» Records for this exercise:
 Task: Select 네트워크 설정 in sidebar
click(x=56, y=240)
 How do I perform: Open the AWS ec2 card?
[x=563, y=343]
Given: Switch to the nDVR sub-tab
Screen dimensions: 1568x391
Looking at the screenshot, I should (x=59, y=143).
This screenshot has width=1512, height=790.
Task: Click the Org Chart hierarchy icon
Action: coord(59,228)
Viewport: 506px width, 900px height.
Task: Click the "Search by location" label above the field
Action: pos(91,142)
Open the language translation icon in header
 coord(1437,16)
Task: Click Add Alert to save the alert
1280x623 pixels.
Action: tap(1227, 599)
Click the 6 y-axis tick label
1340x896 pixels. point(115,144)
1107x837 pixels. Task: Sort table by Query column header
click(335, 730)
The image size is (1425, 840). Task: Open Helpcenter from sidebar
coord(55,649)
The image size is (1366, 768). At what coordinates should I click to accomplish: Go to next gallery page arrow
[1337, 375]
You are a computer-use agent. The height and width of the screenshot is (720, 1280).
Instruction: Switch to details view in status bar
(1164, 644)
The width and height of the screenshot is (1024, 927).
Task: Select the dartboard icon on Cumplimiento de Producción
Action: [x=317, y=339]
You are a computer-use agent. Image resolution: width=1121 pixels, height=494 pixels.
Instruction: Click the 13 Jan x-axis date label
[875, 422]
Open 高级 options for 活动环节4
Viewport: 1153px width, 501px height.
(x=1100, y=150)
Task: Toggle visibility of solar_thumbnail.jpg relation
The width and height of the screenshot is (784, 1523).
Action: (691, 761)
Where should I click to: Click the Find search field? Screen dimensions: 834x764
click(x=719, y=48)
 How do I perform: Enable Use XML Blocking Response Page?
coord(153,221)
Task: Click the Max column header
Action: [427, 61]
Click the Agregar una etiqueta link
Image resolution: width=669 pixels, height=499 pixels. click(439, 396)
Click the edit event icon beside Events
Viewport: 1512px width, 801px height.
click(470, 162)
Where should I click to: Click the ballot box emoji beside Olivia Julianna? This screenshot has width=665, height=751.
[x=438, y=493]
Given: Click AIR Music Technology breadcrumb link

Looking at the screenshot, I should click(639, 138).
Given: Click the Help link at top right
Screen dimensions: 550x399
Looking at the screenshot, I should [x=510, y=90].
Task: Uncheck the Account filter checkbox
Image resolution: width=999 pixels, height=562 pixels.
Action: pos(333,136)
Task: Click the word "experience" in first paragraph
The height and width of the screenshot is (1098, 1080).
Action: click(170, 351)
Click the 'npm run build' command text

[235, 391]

» Aim: Rewrite the lines starting with the line containing "Task: Click the word" and going on through the end of the material, replacing "first paragraph" with "second paragraph" and leaving everything else unchanged.

» Solved problem:
Task: Click the word "experience" in second paragraph
The height and width of the screenshot is (1098, 1080).
Action: click(170, 351)
Click the 'npm run build' command text

[235, 391]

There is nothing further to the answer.